Solo che non è un coltello, è una specie di…

Solo che la mano non è la mia. Anche se si muove in armonia con quest’altra, non è la mia mano a tenere la lama. E la stanza è piccola, angusta, e ha senso perché è… cosa?

E adesso eccomi galleggiare in questo ristretto spazio di lavoro, davanti a questo corpo così stimolante, e per la prima volta sento il freddo soffiare intorno a me, in qualche modo persino dentro me. E se solo avessi la percezione dei miei denti sono certo che li sentirei battere. E la mia mano, all’unisono con l’altra, si solleva preparandosi al taglio perfetto…

E naturalmente mi svegliai nel mio appartamento. Non sapevo perché, ero in piedi di fronte alla porta d’ingresso, completamente nudo. Va bene camminare nel sonno, ma fare anche lo strip-tease? Sul serio. Barcollai fino al mio piccolo letto montato su rotelle. Le coperte erano un cumulo sul pavimento.
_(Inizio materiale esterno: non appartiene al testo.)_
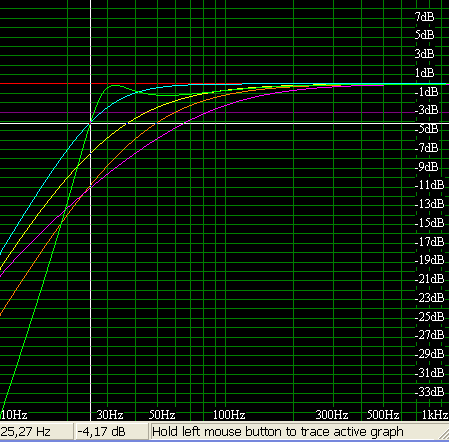Click the 1kHz frequency axis label
This screenshot has width=449, height=442.
(x=435, y=415)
Il condizionatore aveva fatto piombare la temperatura a quindici gradi. Mi era parsa una buona idea la sera prima, sentendomi leggermente stranito da quanto era successo con Rita. Un atto di prepotenza. Dexter, il bandito dell’amore, ladro di baci. Per cui, rientrato in casa, mi ero fatto una lunga doccia calda e avevo abbassato il termostato al minimo prima di andare a letto. Non ho la presunzione di capirne il perché, ma nei miei momenti più oscuri trovo che il freddo sia terapeutico. Lo avverto come una necessità.

E in effetti faceva freddo. Troppo ormai, per essere l’ora del caffè e il principio della giornata, tra le ultime schegge del mio sogno. Di norma non ricordo i miei sogni ma, quando mi capita, non vi attribuisco grande importanza. Perciò era ridicolo che questo non se ne volesse andare.

galleggiare in questo ristretto spazio di lavoro… E la mia mano, all’unisono con l’altra, si solleva preparandosi al taglio perfetto…

Ho letto i libri. Forse perché non diventerò mai uno di loro, trovo gli esseri umani molto interessanti. Perciò conosco ogni simbolismo. Galleggiare è come volare e rappresenta il sesso. E il coltello…

Ja, herr doktor, il coltello ist eine madre, ja?

Svegliati, Dexter.

Non è che uno stupido sogno, privo di significato.

Il telefono squillò, facendomi sobbalzare.

«Che ne dici di fare colazione al Wolfie’s Deli?» disse Deborah. «Offro io.»

«È sabato mattina. Non riusciremo nemmeno a entrare.»

«Ci arrivo prima io e mi assicuro un tavolo. Ci vediamo lì.»

Il Wolfie’s Deli è una tradizione a Miami. E, dal momento che i Morgan sono una famiglia di Miami, era lì che si andava quando c’era una grande occasione. Mi sfuggiva il motivo per cui Deborah avesse inserito quella giornata nel novero delle grandi occasioni, ma ero certo che mi avrebbe illuminato per tempo. Sicché feci una doccia, mi abbigliai nel mio miglior casual da sabato mattina e partii in auto verso l’area di Miami Beach. Il traffico era scarso sulla nuova MacArthur Causeway. Ben presto mi facevo cortesemente largo a gomitate tra la folla che si assiepava al Wolfie’s.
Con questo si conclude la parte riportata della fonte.